I thought Sawyer would make fun of Will’s Norse doon. He might have stopped insulting Will behind his back, but he wouldn’t be able to resist a comment to his face. Yet he didn’t say a word about Will’s accent.

Instead, Sawyer grumbled, “If the storm had destroyed the gym completely, the business community would rally around us, give us money, and solve the problem for us. They’d get lots of publicity for hosting our homecoming dance. Nobody’s going to help us just because our roof leaks.”

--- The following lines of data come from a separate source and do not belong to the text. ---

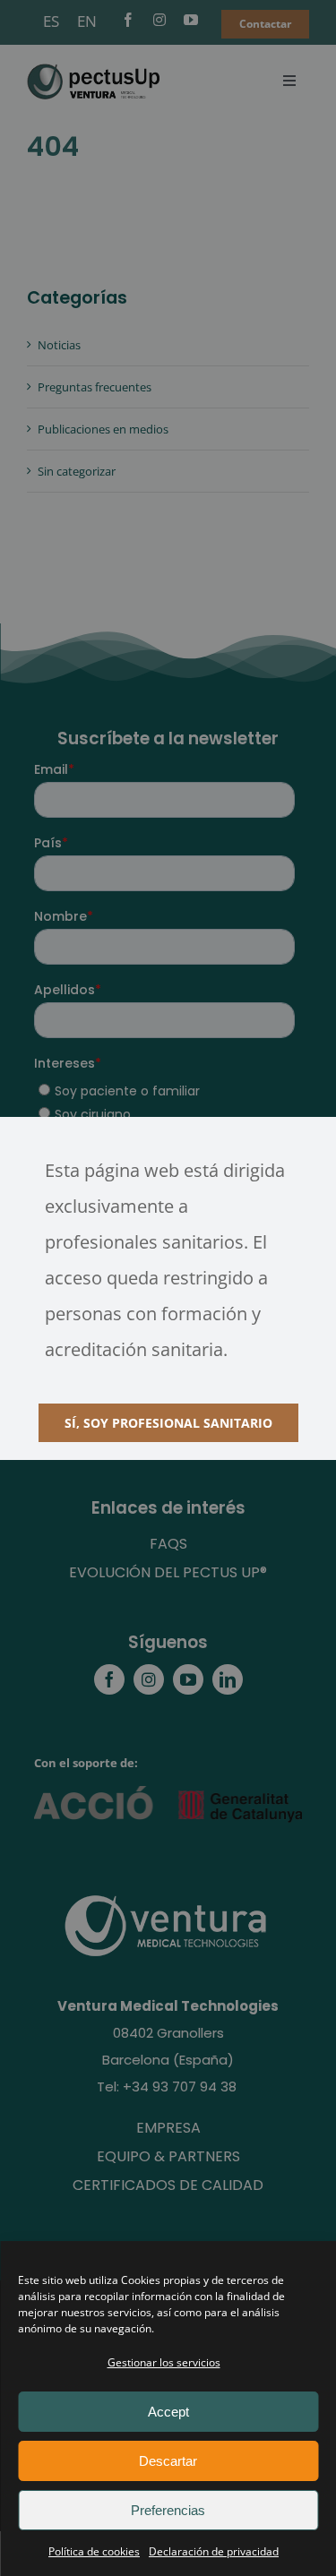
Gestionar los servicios (164, 2362)
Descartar (168, 2461)
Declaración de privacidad (214, 2551)
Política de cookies (94, 2551)
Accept (168, 2411)
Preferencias (168, 2510)
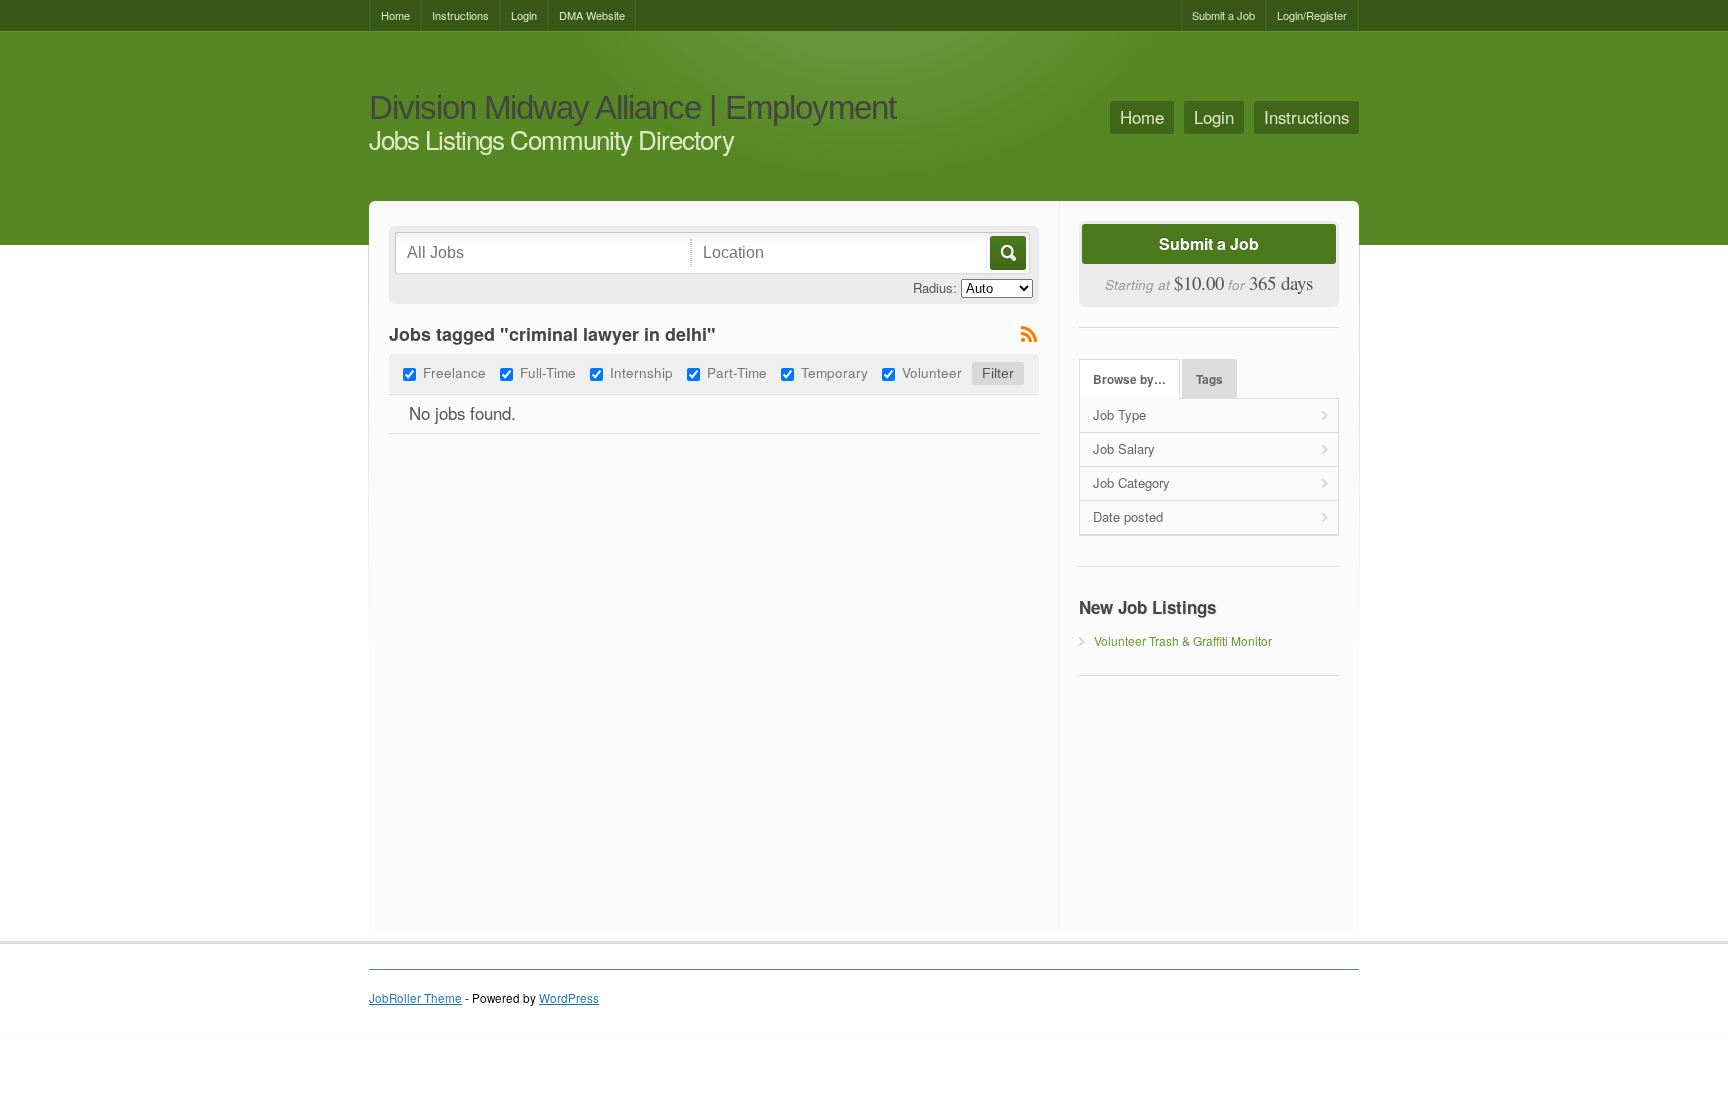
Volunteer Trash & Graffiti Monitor (1183, 640)
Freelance (454, 372)
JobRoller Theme (415, 998)
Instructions (460, 15)
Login (524, 15)
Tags (1209, 379)
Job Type (1119, 414)
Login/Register (1312, 15)
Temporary (834, 372)
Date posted (1128, 516)
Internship (641, 372)
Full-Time (548, 372)
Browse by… (1129, 379)
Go (1006, 253)
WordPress (569, 998)
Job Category (1131, 482)
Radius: (935, 287)
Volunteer (932, 372)
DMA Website (592, 15)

“Leaking isn’t good PR,” Will agreed. “I signed up for the dance committee and I want to help, but I’m the worst person to think of ideas for where else to hold an event. I still don’t know this town very well.”

“Doesn’t the Crab Lab also own the event space down the block?” I asked Sawyer. “One of my mother’s assistants had her wedding reception there. Could you sweet-talk the owner into letting us use it for cheap? Better yet, for free?”

“It’s booked that night,” he said.

“That’s two weeks from now,” I pointed out. “You’ve memorized the schedule for the event space down the block?”

“A fortieth class reunion is meeting there after the homecoming game,” he said. “The owner asked me to wait tables. I said no because of the dance. I have an excellent memory for turning down money.”

Sawyer waited tables a lot. While a good portion of our class was at the beach, he often went missing because he was working. Even though he’d helped me in the meeting, I was a little surprised the dance was important enough to him personally that he would take the night off.

And, irrationally, I was jealous. As we stopped in the hall and waited for Will to swing open the door of the lunchroom, I asked Sawyer, “Who are you taking to homecoming?”

He gaped at me. “You!” he exclaimed, like this was the most obvious answer in the world and I had a lot of nerve to joke about it. He stomped into the lunchroom.

Will was left holding the door open for me and blinking at us. He didn’t understand the strange social customs of Florida.

“It would help if you could brainstorm over the weekend,” I told Will, pretending my episode with Sawyer hadn’t happened. “Ask around at lunch and on the band bus tonight. See if you can scare up ideas. Maybe we’ll think of something by the next meeting.”

“Sounds good,” he called after me as I headed across the lunchroom to the teacher section.

Aidan, Ms. Yates, and I had eaten at one end of a faculty table after the last council meeting, discussing projects like the dance. Possibly the one thing worse than spending lunch with Aidan while he was mad at me was spending lunch with Aidan and Ms. Yates, who, judging from the expression on her face, hadn’t liked how the meeting had gone down. But I was the vice president, so I straightened my shoulders and walked over.

They were deep in conversation. Trying not to interrupt them, I looped the strap of my book bag over the back of the chair beside Aidan. They both looked up anyway. I said, “Sorry. I didn’t know we were meeting, or I would have gotten here sooner. I’ll just grab a salad and be right with y—”

Ms. Yates interrupted me. “This is a private talk.”

“Oh” was all I could think of to say. My face tingled with embarrassment as I slipped my bag off the chair and beat a retreat across the lunchroom to the safety of Tia, Harper, and the rest of my friends. By the time I finally sat down with my salad, they were spitting out and shooting down ideas for where to have the dance—led by Will, who repeated how angry he was at Aidan for what he’d been doon in the meeting.